Robert Clark was a graduate of Trinity College, Cambridge, being 28th Wrangler in 1850. In 1851 he went out as one of the first two English missionaries to the Punjab, his comrade being the Rev. T. H. Fitzpatrick. He started successively the important Missions at Amritsar, at Peshawar, and in Kashmir. He assisted T. V. French to found the Lahore Divinity College; he established the Alexandra Christian Girls' Boarding-school; he organized the Punjab Native Church Council; he was for years the Hon. Secretary of the Punjab Bible Society and the Punjab Religious Book
Society. He helped the Rev. Dr. Imad-ud-din to prepare Commentaries in the Urdu language on St. Matthew, St. John, and the Acts.
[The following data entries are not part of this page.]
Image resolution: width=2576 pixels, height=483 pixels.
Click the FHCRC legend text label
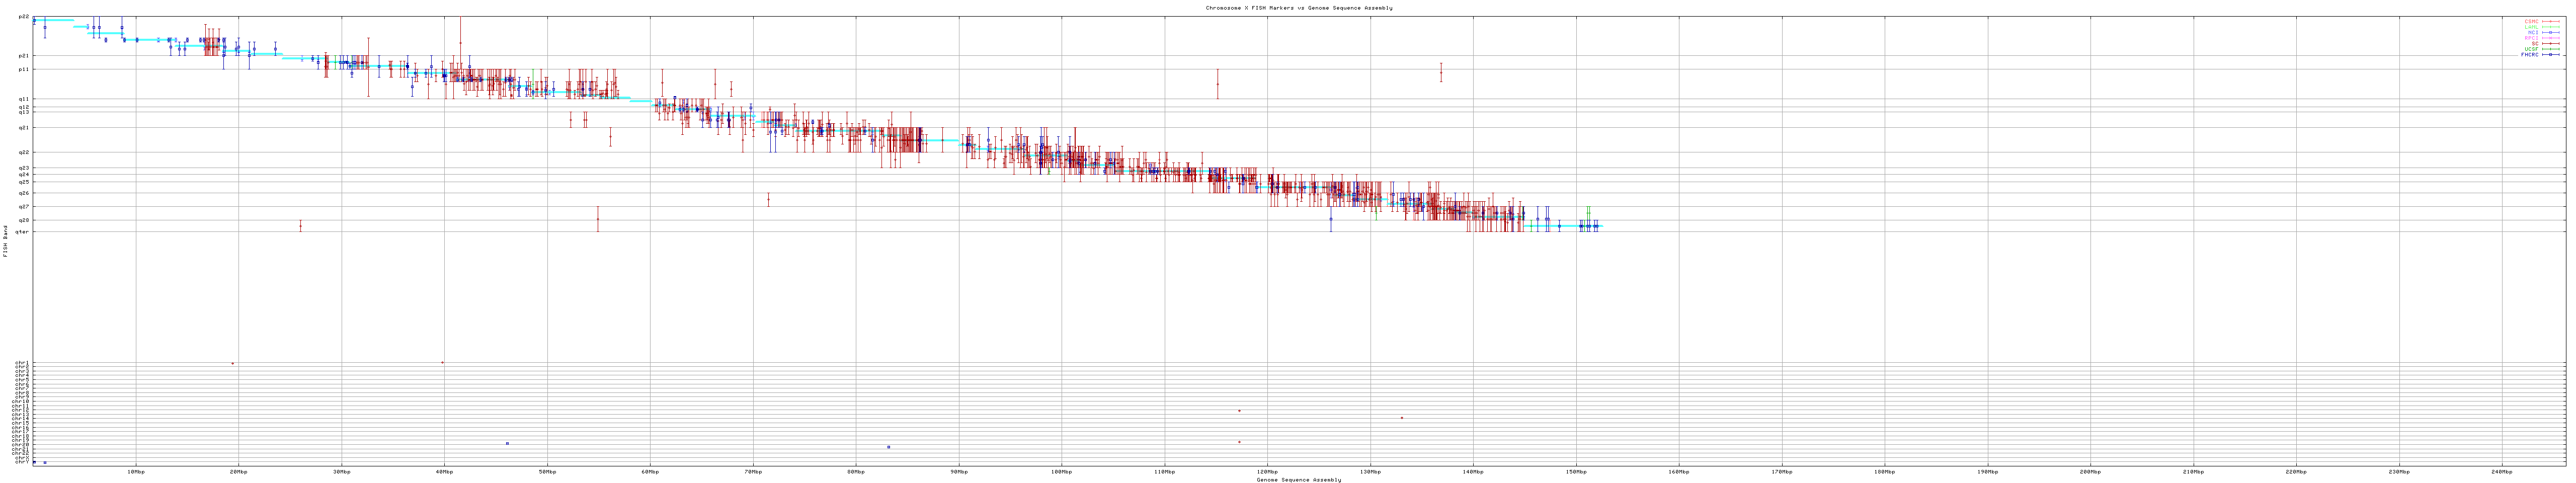(2529, 55)
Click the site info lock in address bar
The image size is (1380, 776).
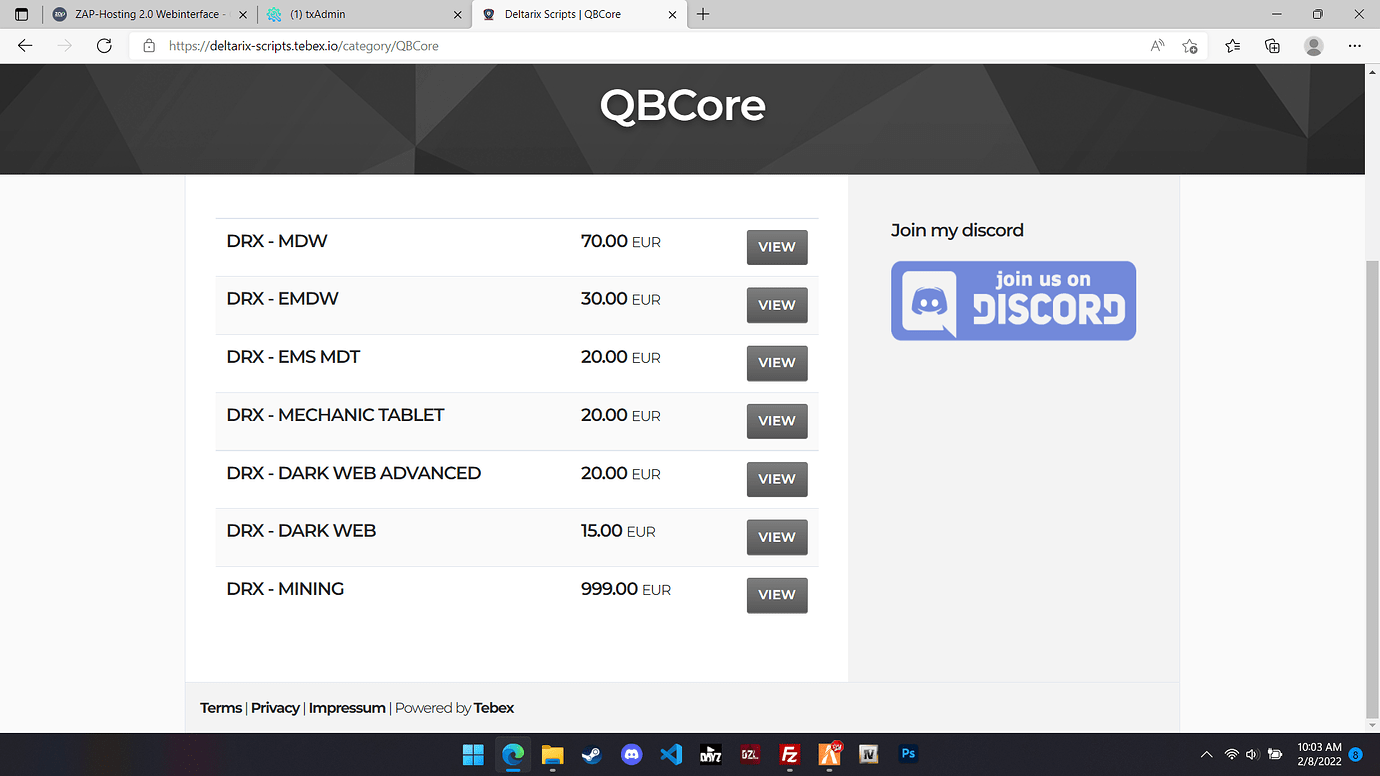147,45
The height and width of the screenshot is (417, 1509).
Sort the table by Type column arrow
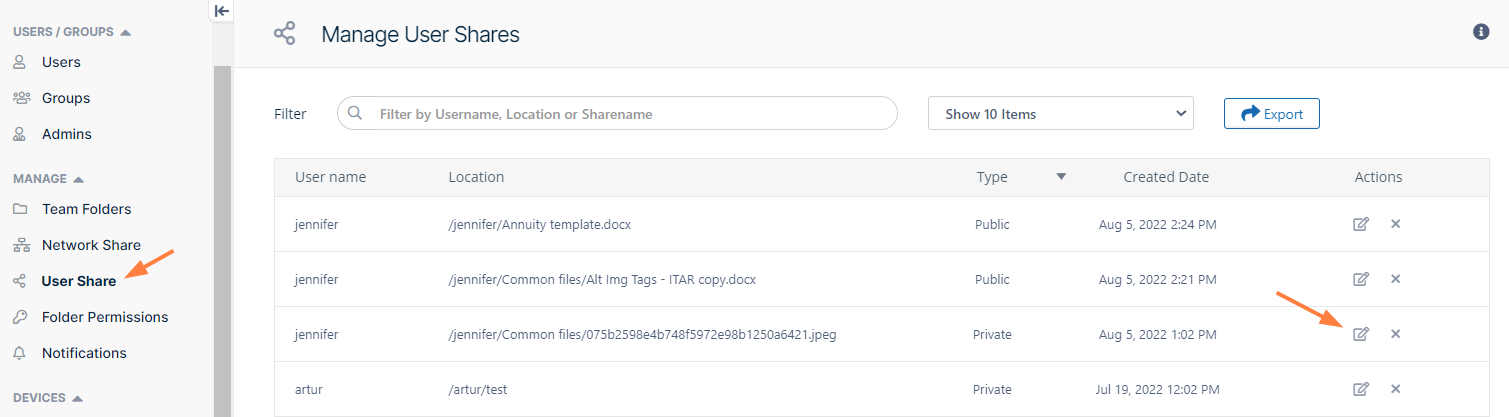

When the Diocese of Lahore was established in 1877, and the Punjab and Sindh Missions were removed from the administration of the Calcutta Corresponding Committee, he became Secretary to the new Punjab and Sindh Corresponding Committee, which office he held for twenty years. His knowledge of the work was, naturally, unequalled. He laboured for nearly half a century; and almost all the stations and the various agencies described in this book were started by him or under his auspices. He died on May 16th, 1900, honoured and beloved by all who knew him.

 The Punjab Mission is now fifty years old; and in no way can its jubilee be better commemorated than by the publication of such a work as this. No one can read its chapters without perceiving the hand of God in the successive developments of the work, and in the fruit vouchsafed to the labours of the missionaries. The field has been in many ways a hard one. There have been as yet no mass movements towards Christianity, as formerly in Tinnevelly and latterly in Uganda. But the grace of God has been conspicuously manifested, and the diligent seed-sowing has already
been rewarded by at least the earnest of a coming abundant harvest.